Demography of a ground nesting bird in an urban system: are populations self-sustaining?

Abstract

Urbanization poses threats to earth’s biota, and retention of remnant native habitat in protected areas within expanding urban boundaries may help alleviate threats to wildlife. However, it is unclear for nearly all nonsynanthropic (i.e., not benefiting from an association with humans) species whether vital rates in urban habitats can sustain populations or if populations persist only through immigration from outside the urban boundary. We conducted a three-year study of spotted towhees (Aves: Pipilo maculatus) breeding in four undeveloped parks in Portland, OR, USA, to measure park-specific seasonal reproductive output (F) and annual adult survival (S_A). We developed a stochastic model that combined F and S_A with an estimate of first-year survival to measure population growth rate (λ) in all parks assumed to be closed to immigration. F differed among parks but S_A did not. Relatively high F was possible because many pairs raised >1 brood/season. When combined with empirical estimates of survival through the 30-day period of post-fledging parental care (S_D = 0.645), only 2 of 4 parks were self-sustaining (i.e., λ > 1.0).
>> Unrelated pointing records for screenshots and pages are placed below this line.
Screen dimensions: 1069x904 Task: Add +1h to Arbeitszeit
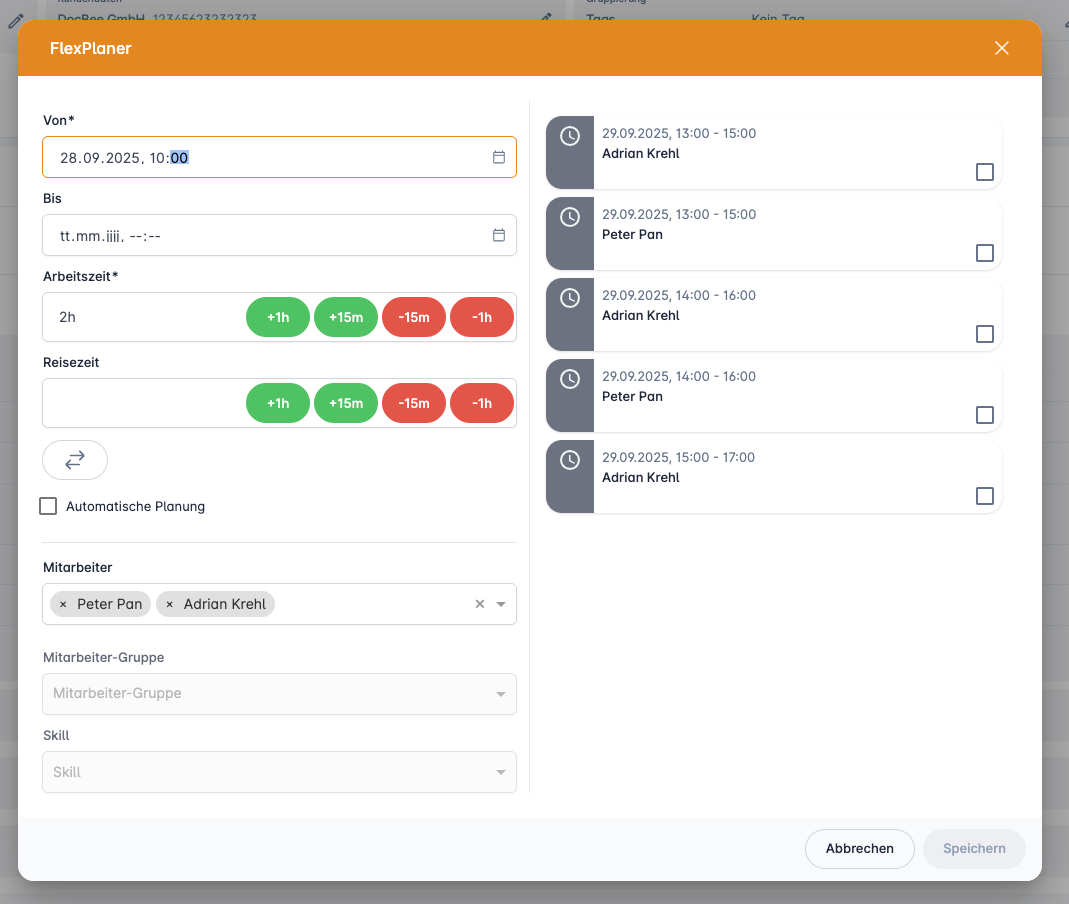[278, 317]
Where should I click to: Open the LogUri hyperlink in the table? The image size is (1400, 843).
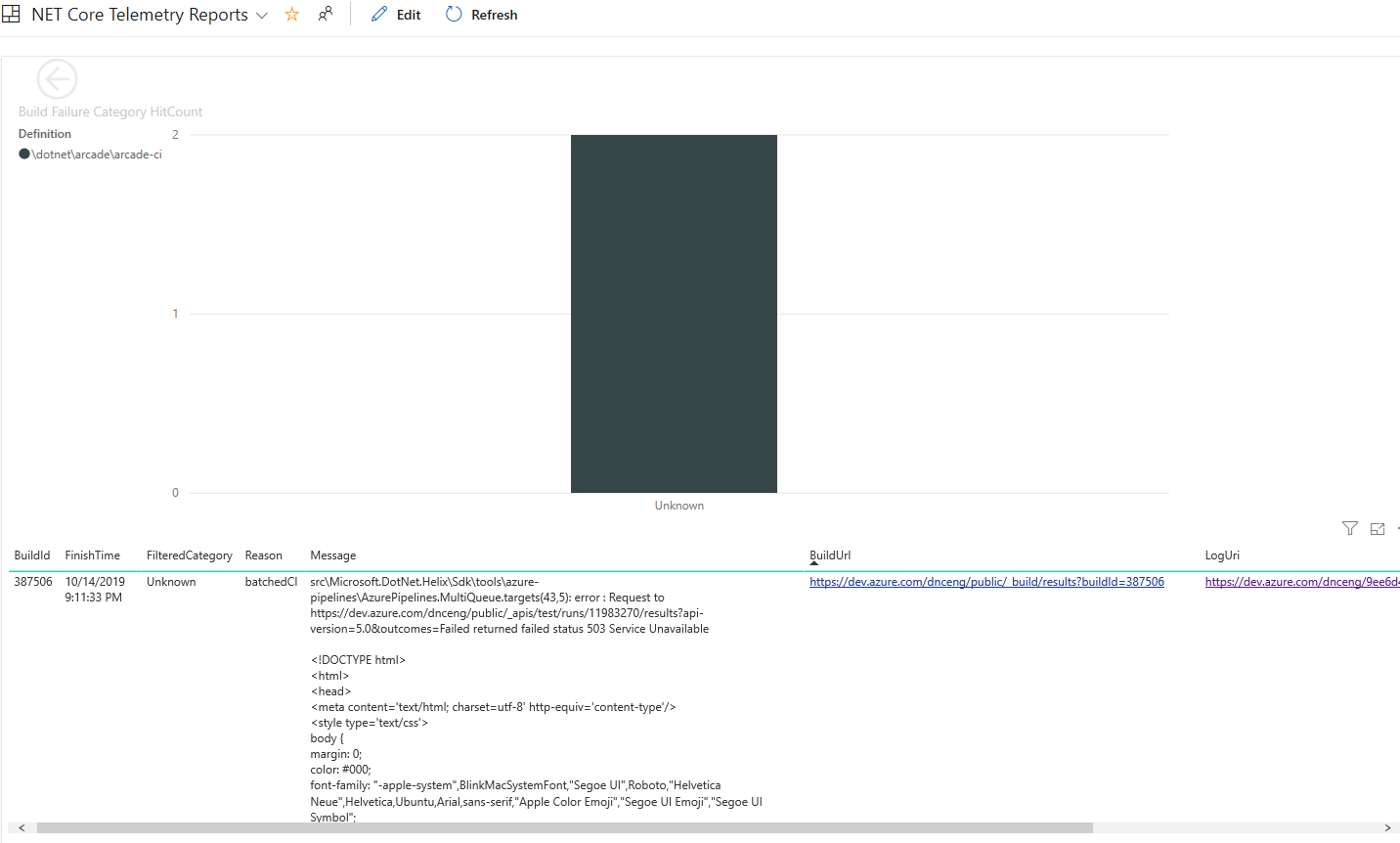point(1300,581)
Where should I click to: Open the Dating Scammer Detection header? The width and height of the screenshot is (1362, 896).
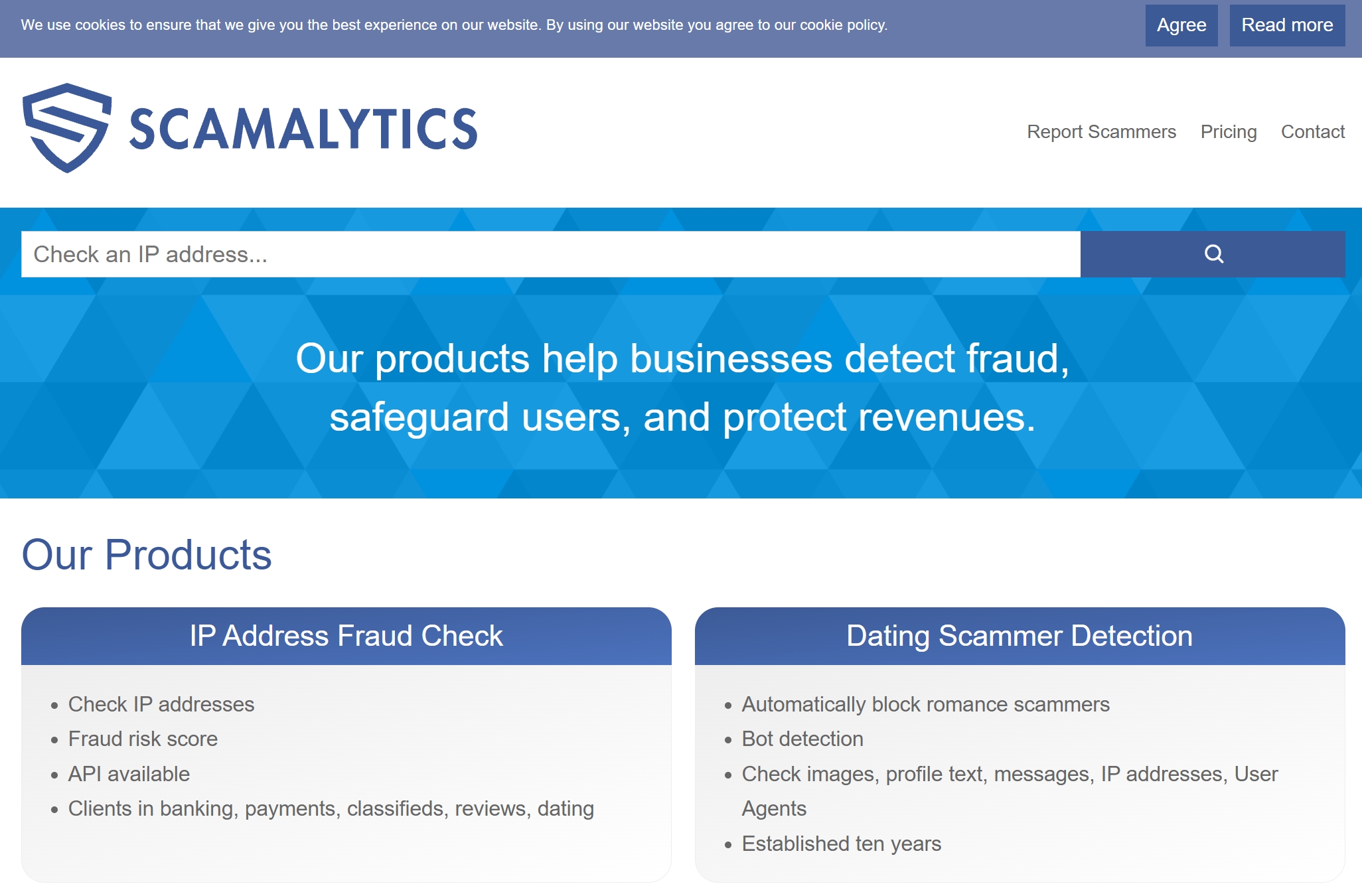[x=1019, y=636]
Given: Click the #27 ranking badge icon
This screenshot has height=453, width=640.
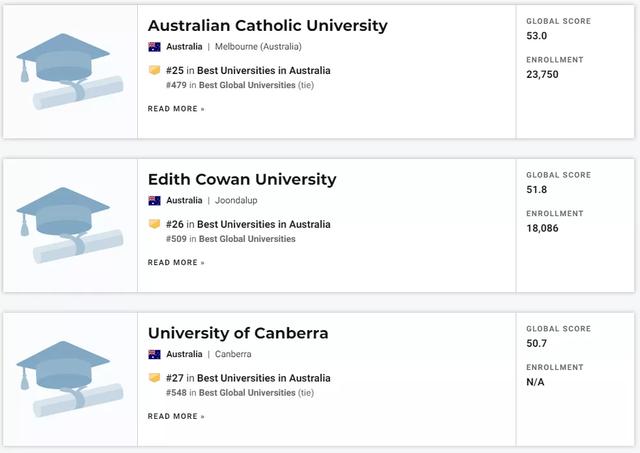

However, S_D reflected substantial loss of fledglings to domestic cats (Felis catus). Assuming no loss to cats and either partial compensatory or additive mortality of fledglings substantially improved prospects of population persistence for declining (sink) populations. Moreover, allowing low levels of immigration to sinks reversed population declines in most parks even when vital rates were insufficient to maintain populations. Our results suggest that nonsynanthropic bird species can persist in urban landscapes, but also that offspring mortality in the post-fledging period may be a critical determinant of population viability.

Appendix 1. Structure of the population model

Finite rate of increase (lambda; λ) is the metric that best describes population performance (Sibly and Hone 2002). Its value lies in its use of vital rates to calculate a rate of population change that can be used to assess current population status (e.g., Arlt et al. 2008) and project future population trends (a population with λ = 1.0 just replaces itself, while values < and >1.0 represent declining and growing populations, respectively). Among others, Pulliam (1988) described a simple population model in which λ was calculated using estimates of annual adult survival (S_A), seasonal production of young (F: reduced by 50 % to represent only females [F/2]), and survival of juveniles to their first year of breeding (S_Yr1):

$$ \lambda ={\mathrm{S}}_{\mathrm{A}}+\left(\mathrm{F}/2*{\mathrm{S}}_{Yr1}\right). $$

Few good estimates of S_Yr1 exist (but see Keyser et al. 2004, Zimmerman et al. 2007, Arlt et al. 2008, Tarof et al. 2011, Tarwater et al. 2011, Anderson et al. 2012, Redmond and Murphy 2012) because of low natal philopatry in most birds (Weatherhead and Forbes 1994) and the fact that permanent emigration cannot be separated from true mortality. Depending upon the species, improvements in the estimate of S_Yr1 might be possible if S_Yr1 could be subdivided into periods during which survival is either conveniently measured and/or which reflect distinct periods when survival is likely to differ (e.g., migration vs. winter residency for a migratory bird). Tarof et al. (2011), for instance, separated first-year survival of Purple Martins (Progne subis) into the post-fledging, pre-migratory roost period, and then migration-overwinter survival and derived estimates of survival for each.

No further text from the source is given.